# Set exercise
Repeat the following lines word for word, leaving out the pictures.
===== Recorded data =====
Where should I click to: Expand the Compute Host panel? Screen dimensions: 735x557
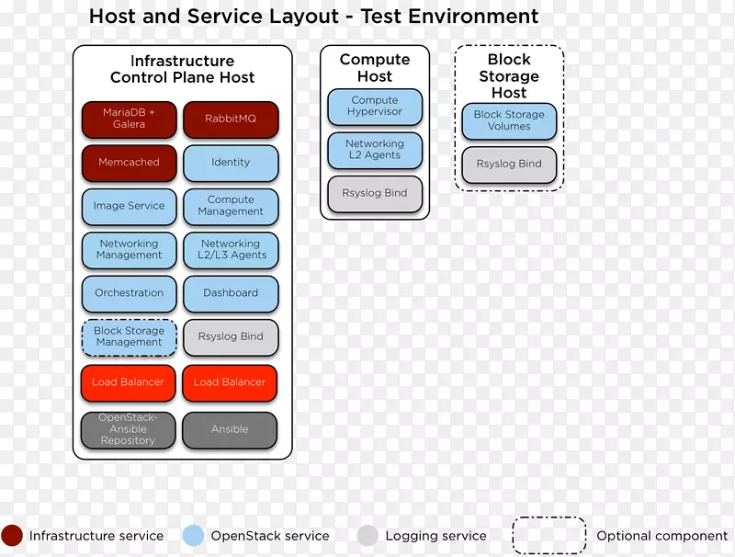coord(376,68)

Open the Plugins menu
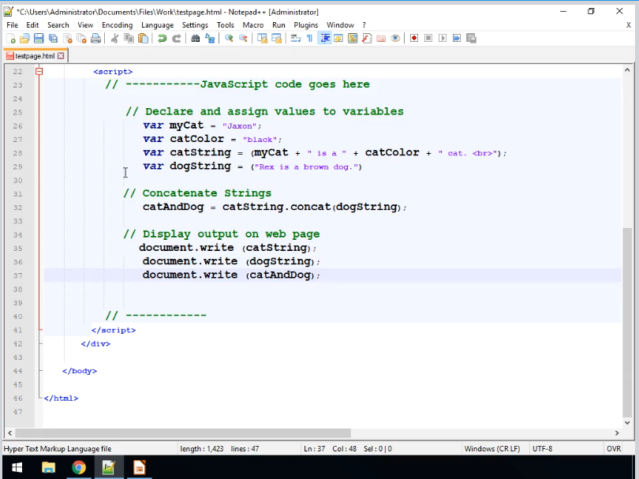pos(306,25)
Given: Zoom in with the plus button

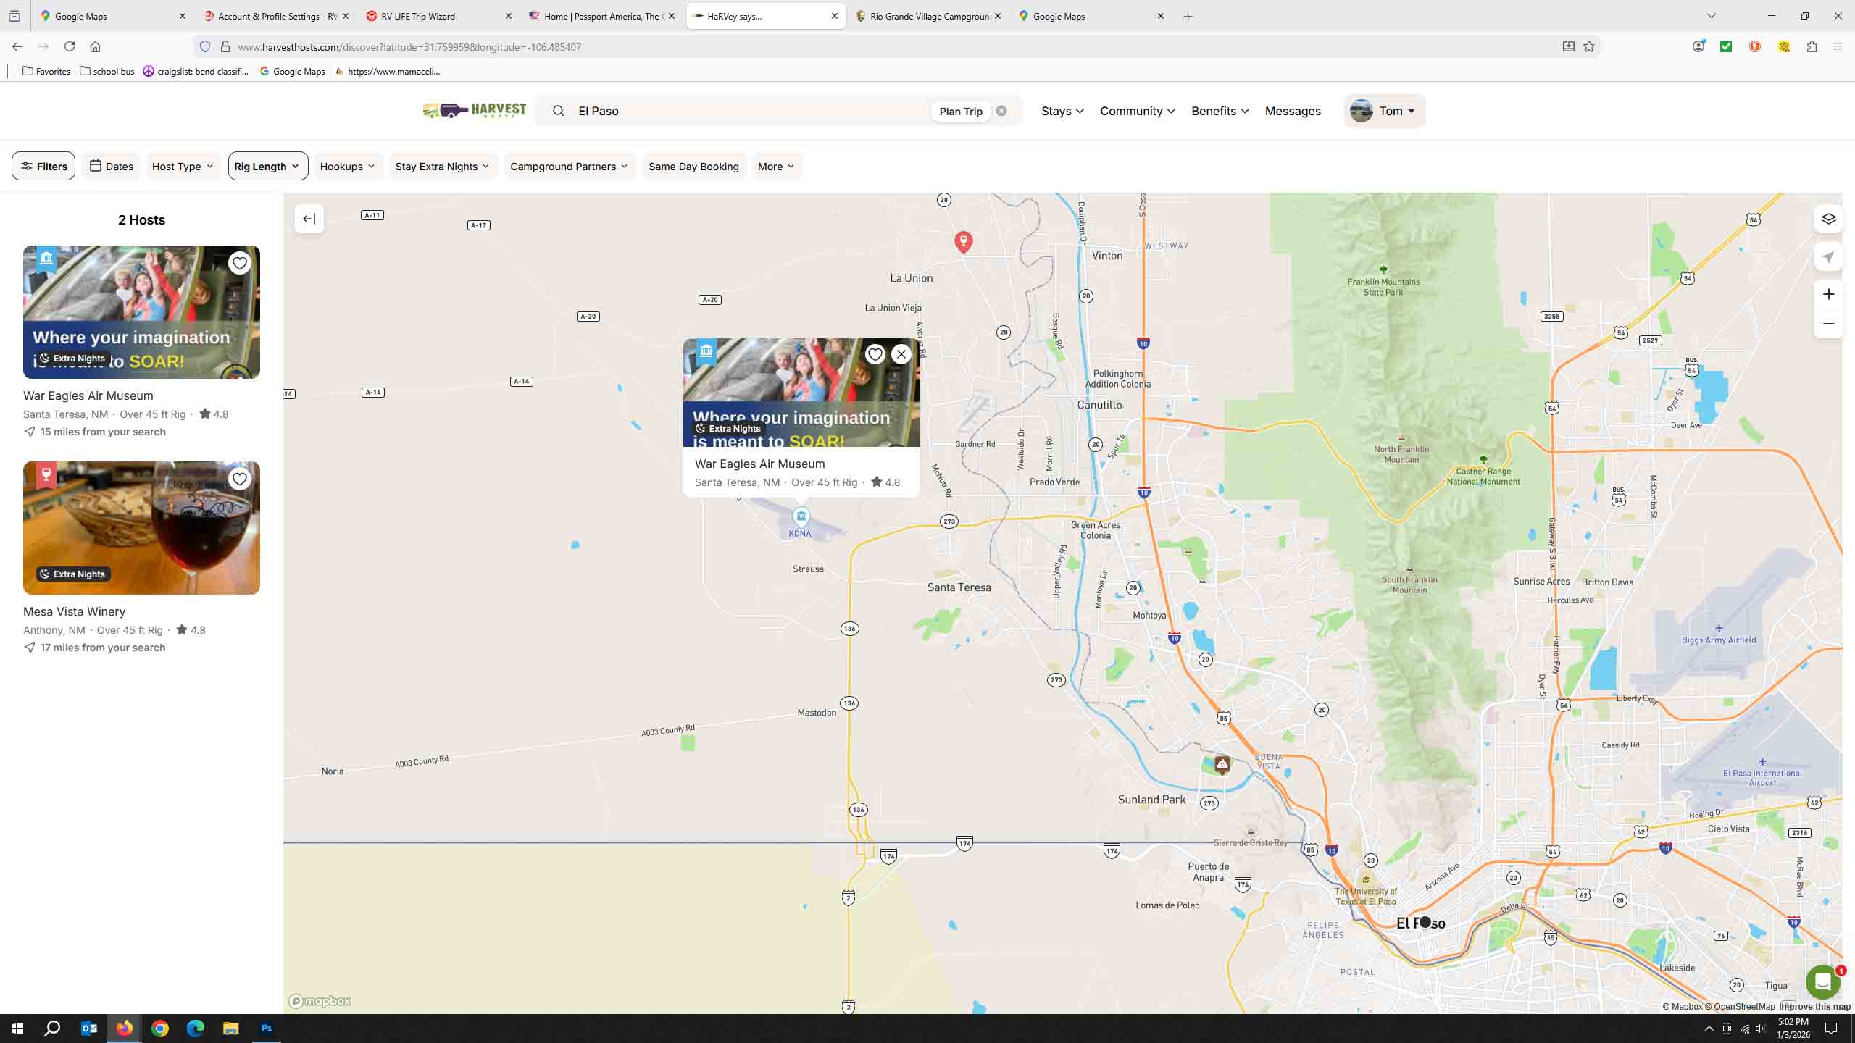Looking at the screenshot, I should (x=1828, y=294).
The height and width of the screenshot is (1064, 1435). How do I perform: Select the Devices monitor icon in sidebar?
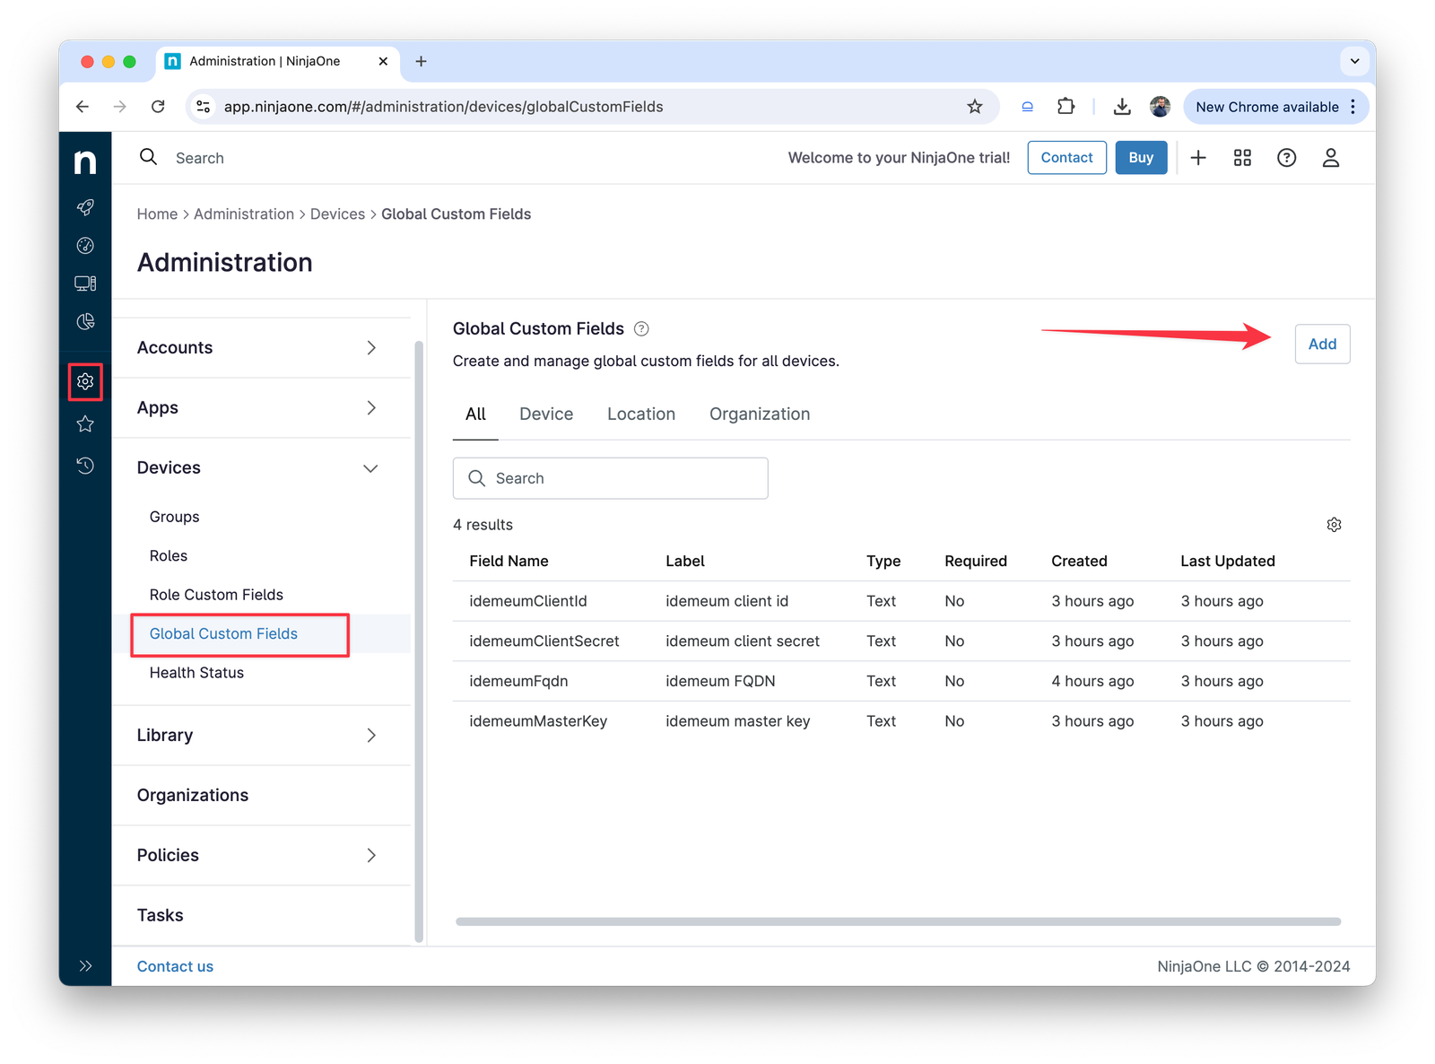coord(85,283)
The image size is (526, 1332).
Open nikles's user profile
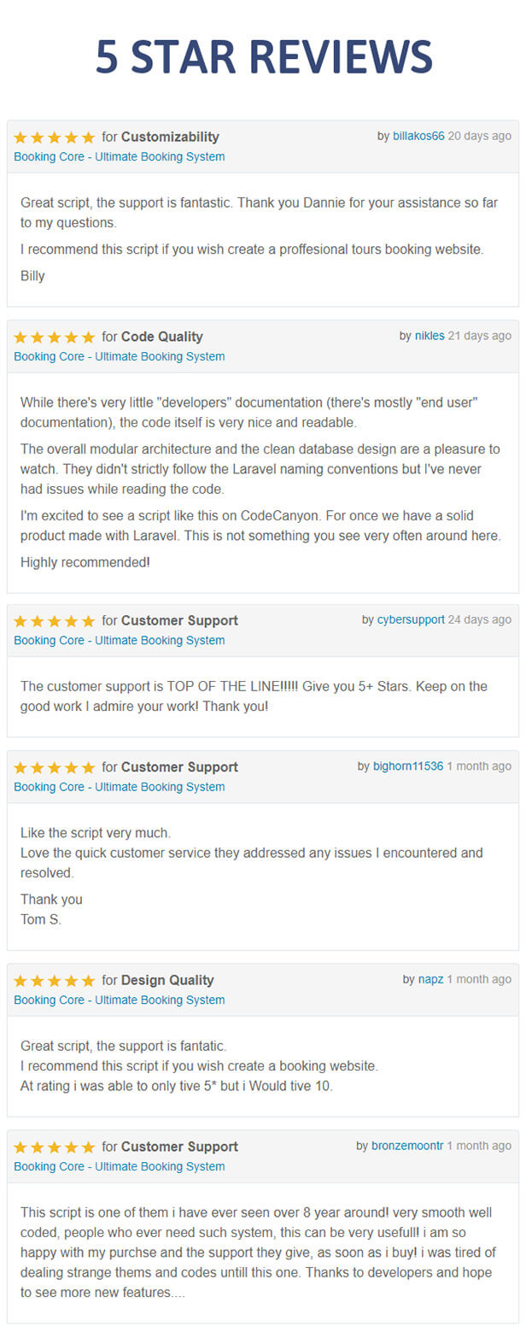[x=430, y=336]
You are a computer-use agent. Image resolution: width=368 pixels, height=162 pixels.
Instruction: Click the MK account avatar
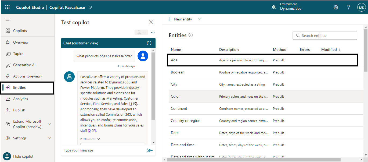click(361, 8)
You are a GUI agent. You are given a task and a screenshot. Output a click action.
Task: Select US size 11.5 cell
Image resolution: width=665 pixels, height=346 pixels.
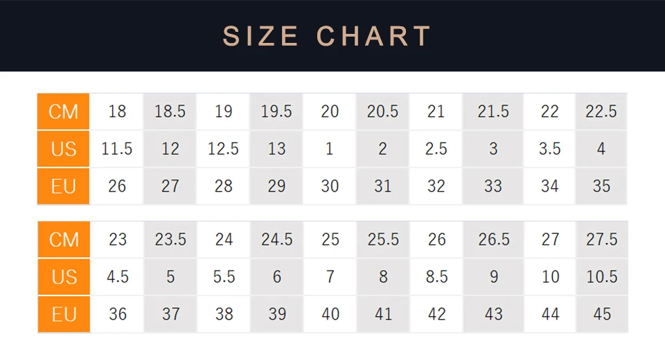tap(116, 149)
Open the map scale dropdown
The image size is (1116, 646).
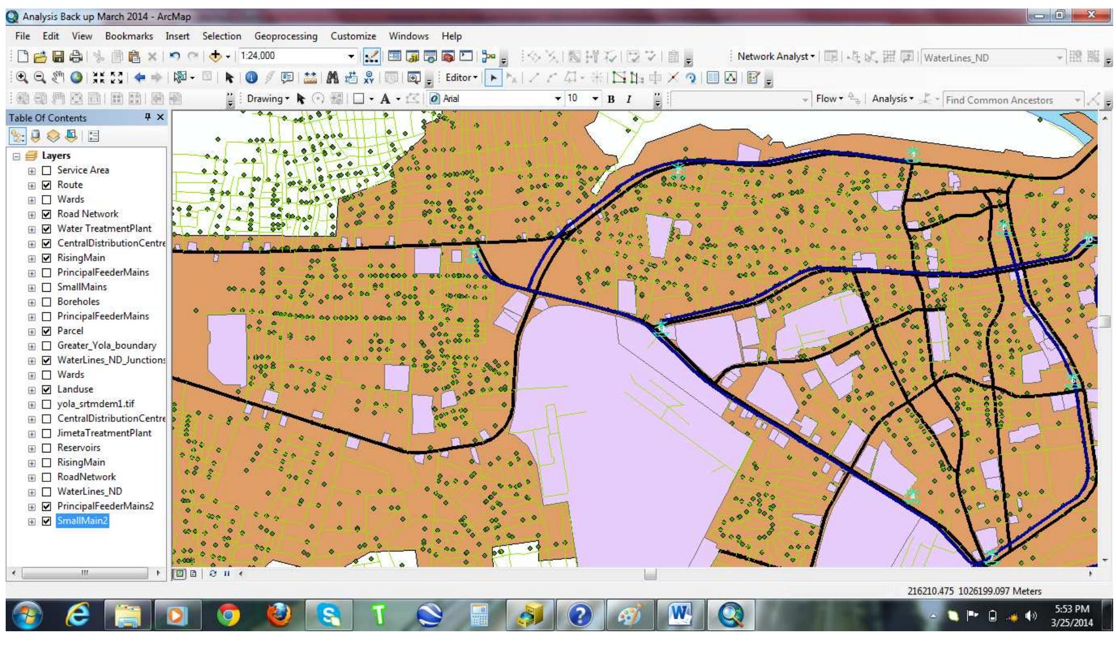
=====
# Task answer
Where should I click to: Expand the Compute Host panel? Screen dimensions: 735x557
coord(376,68)

Open the Plugins menu
pos(306,25)
Given: Zoom in with the plus button

Looking at the screenshot, I should (x=1828, y=294).
The height and width of the screenshot is (1064, 1435). How do I perform: Select the Devices monitor icon in sidebar?
coord(85,283)
The image size is (526, 1332).
Open nikles's user profile
[x=430, y=336]
You are a computer-use agent. Image resolution: width=368 pixels, height=162 pixels.
Instruction: Click the MK account avatar
click(361, 8)
You are a GUI agent. You are given a task and a screenshot. Output a click action.
Task: Select US size 11.5 cell
Image resolution: width=665 pixels, height=346 pixels.
tap(116, 149)
Open the map scale dropdown
The image size is (1116, 646).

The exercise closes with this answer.